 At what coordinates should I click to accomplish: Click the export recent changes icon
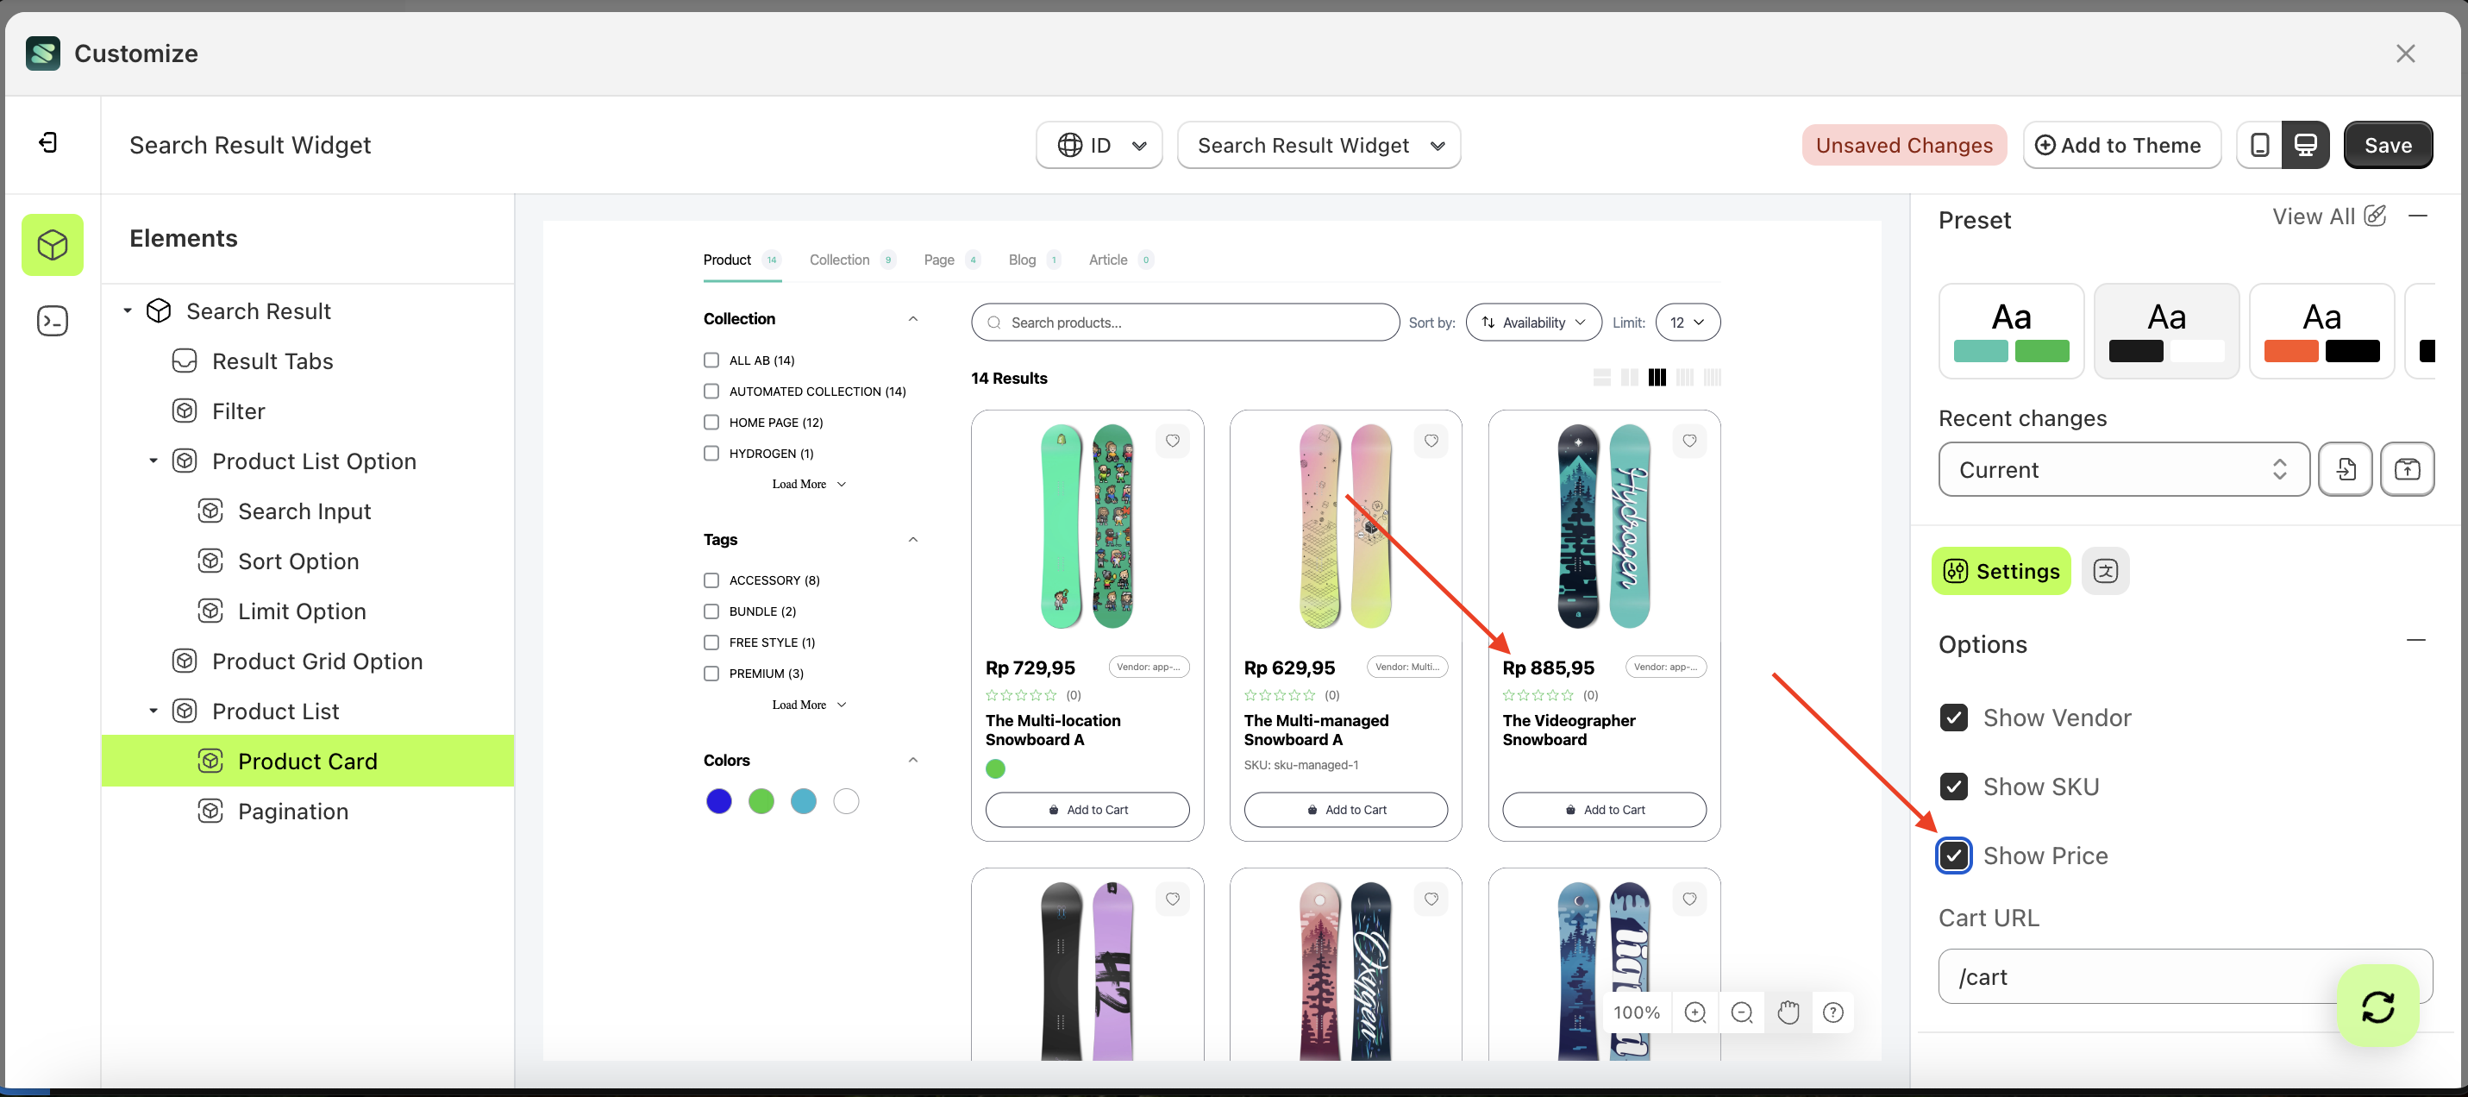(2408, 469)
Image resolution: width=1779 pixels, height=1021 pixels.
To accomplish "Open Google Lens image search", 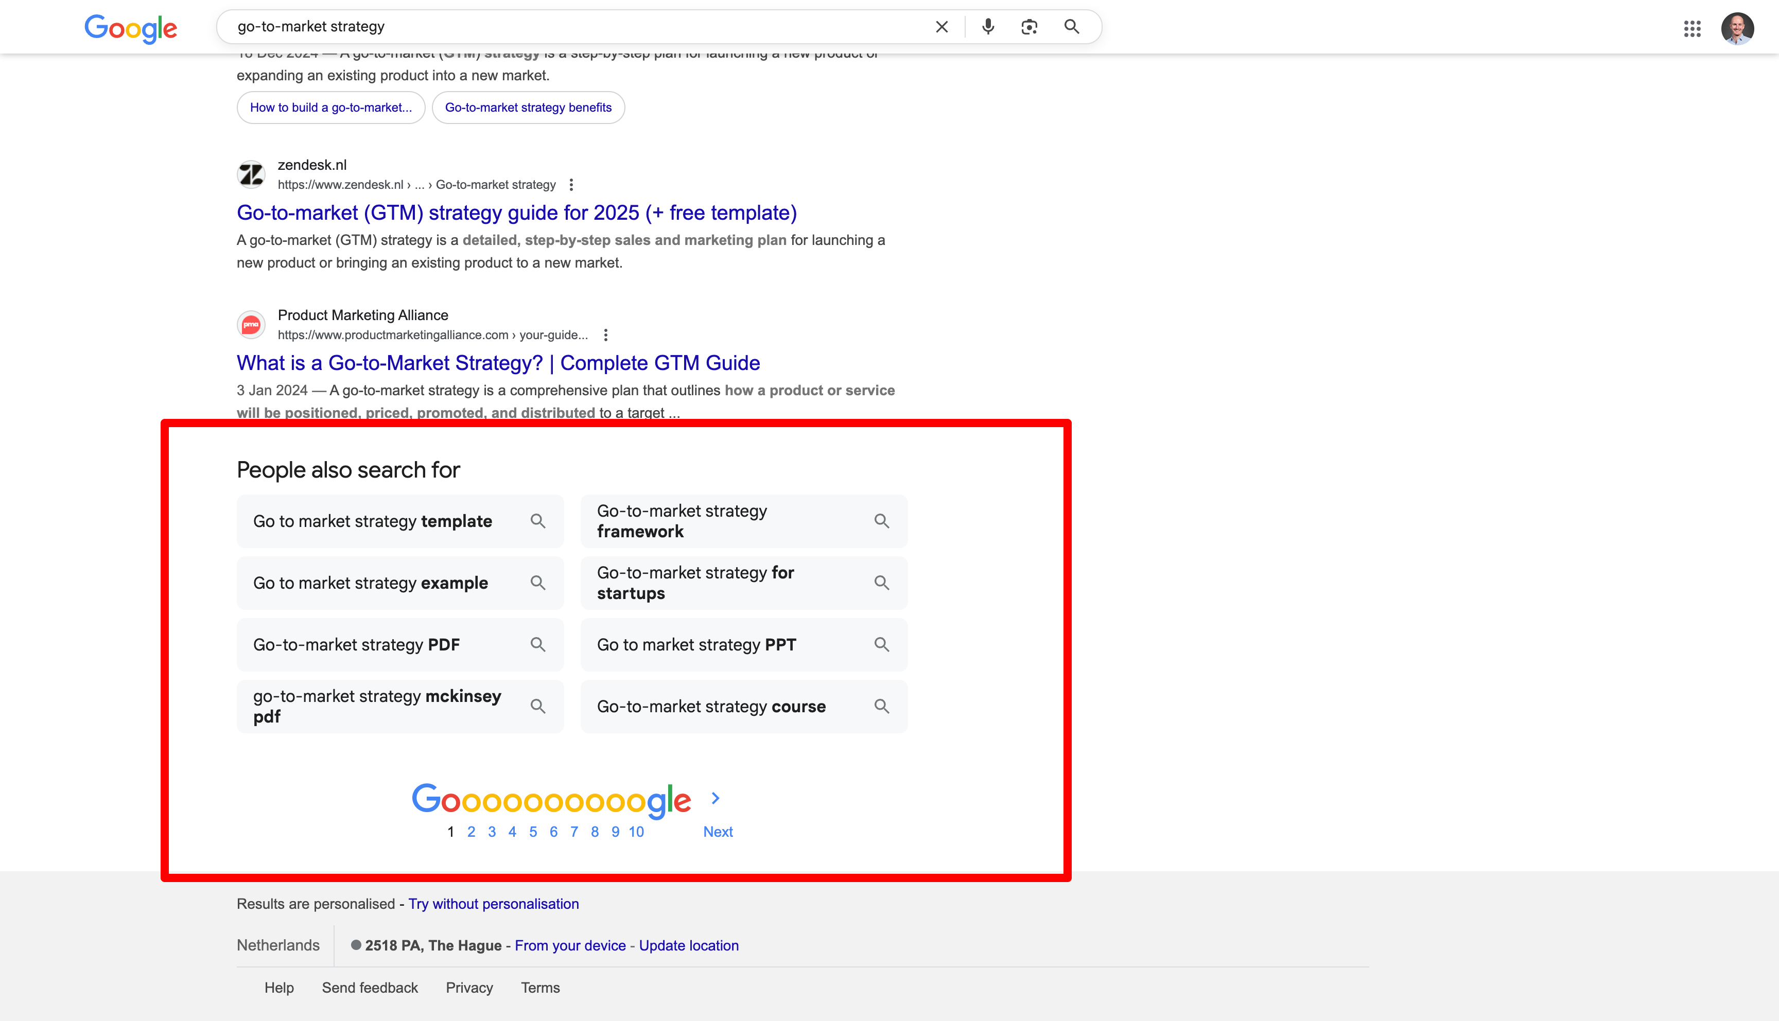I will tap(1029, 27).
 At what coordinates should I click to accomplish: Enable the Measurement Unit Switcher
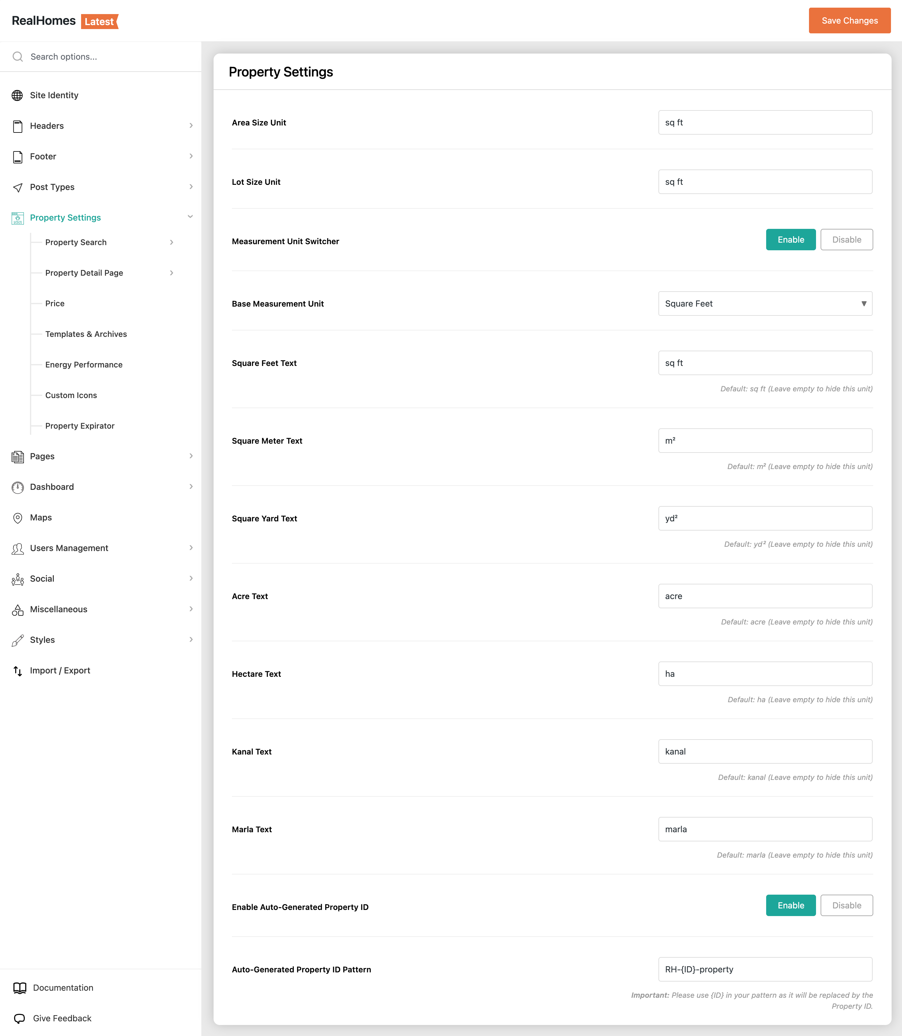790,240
★ ★ ★ ★ ★ ★ ★
■ WHAT IS BEING ASKED
Exclude all pictures and return precisely the lines from the one containing "At what coordinates should I click to accomplish: Enable" through the closing line of the data.

■ EXERCISE OUTPUT
 At what coordinates should I click to accomplish: Enable the Measurement Unit Switcher
790,240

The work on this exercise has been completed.